• **What is expected**
Beginning with the first line, transcribe the entries below exactly through the line containing "Task: Switch to the Shipping tab", inclusive.

• **Stored data**
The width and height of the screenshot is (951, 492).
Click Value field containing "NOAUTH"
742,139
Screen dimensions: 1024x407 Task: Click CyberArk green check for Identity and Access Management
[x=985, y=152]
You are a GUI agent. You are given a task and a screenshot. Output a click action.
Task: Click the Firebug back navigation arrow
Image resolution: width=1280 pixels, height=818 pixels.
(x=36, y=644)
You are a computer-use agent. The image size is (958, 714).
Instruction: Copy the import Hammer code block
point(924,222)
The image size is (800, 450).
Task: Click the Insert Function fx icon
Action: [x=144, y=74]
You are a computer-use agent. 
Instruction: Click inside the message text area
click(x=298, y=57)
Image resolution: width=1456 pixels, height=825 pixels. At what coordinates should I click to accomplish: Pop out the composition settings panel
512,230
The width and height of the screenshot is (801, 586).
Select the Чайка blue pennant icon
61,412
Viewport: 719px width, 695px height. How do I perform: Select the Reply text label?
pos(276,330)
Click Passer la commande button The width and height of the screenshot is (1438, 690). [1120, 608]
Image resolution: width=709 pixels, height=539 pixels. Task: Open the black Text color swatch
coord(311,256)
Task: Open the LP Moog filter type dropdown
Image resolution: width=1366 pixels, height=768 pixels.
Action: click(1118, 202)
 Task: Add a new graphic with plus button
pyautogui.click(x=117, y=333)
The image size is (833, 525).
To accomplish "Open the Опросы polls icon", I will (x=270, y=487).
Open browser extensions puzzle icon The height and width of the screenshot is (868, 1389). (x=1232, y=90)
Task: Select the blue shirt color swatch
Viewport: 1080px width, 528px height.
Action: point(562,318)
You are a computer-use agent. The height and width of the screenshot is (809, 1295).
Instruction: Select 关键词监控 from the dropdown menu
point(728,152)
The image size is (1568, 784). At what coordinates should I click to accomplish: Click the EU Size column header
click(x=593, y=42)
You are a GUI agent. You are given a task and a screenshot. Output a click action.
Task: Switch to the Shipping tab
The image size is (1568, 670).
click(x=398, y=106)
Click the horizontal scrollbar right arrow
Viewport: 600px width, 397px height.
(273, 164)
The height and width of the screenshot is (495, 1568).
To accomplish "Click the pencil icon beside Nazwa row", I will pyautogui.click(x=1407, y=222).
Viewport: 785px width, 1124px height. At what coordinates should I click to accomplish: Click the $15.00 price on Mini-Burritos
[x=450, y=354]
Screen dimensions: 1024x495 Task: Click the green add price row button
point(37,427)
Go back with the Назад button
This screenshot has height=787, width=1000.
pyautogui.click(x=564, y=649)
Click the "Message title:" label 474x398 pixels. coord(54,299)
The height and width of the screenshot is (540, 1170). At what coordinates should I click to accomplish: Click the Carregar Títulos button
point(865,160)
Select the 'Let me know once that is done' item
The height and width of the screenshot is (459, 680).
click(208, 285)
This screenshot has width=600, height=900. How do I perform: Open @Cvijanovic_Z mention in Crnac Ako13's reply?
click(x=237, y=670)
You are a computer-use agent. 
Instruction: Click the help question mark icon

• **Response below**
The width and height of the screenshot is (951, 492).
Click Value field containing "NOAUTH"
742,139
Screen dimensions: 1024x407 Task: Click CyberArk green check for Identity and Access Management
[x=985, y=152]
You are a GUI agent. You are given a task and a screenshot. Output a click action.
Task: Click the Firebug back navigation arrow
Image resolution: width=1280 pixels, height=818 pixels.
(x=36, y=644)
You are a computer-use agent. The image size is (958, 714).
Instruction: Copy the import Hammer code block
point(924,222)
The image size is (800, 450).
Task: Click the Insert Function fx icon
Action: [x=144, y=74]
You are a computer-use agent. 
Instruction: Click inside the message text area
click(x=298, y=57)
Image resolution: width=1456 pixels, height=825 pixels. At what coordinates should I click to accomplish: Pop out the composition settings panel
512,230
The width and height of the screenshot is (801, 586).
Select the Чайка blue pennant icon
61,412
Viewport: 719px width, 695px height. How do I perform: Select the Reply text label?
pos(276,330)
Click Passer la commande button The width and height of the screenshot is (1438, 690). [1120, 608]
Image resolution: width=709 pixels, height=539 pixels. Task: Open the black Text color swatch
coord(311,256)
Task: Open the LP Moog filter type dropdown
Image resolution: width=1366 pixels, height=768 pixels.
Action: click(1118, 202)
 Task: Add a new graphic with plus button
pyautogui.click(x=117, y=333)
The image size is (833, 525).
To accomplish "Open the Опросы polls icon", I will (x=270, y=487).
Open browser extensions puzzle icon The height and width of the screenshot is (868, 1389). (x=1232, y=90)
Task: Select the blue shirt color swatch
Viewport: 1080px width, 528px height.
Action: point(562,318)
You are a computer-use agent. The height and width of the screenshot is (809, 1295).
Instruction: Select 关键词监控 from the dropdown menu
point(728,152)
The image size is (1568, 784). At what coordinates should I click to accomplish: Click the EU Size column header
click(x=593, y=42)
You are a GUI agent. You are given a task and a screenshot. Output a click action.
Task: Switch to the Shipping tab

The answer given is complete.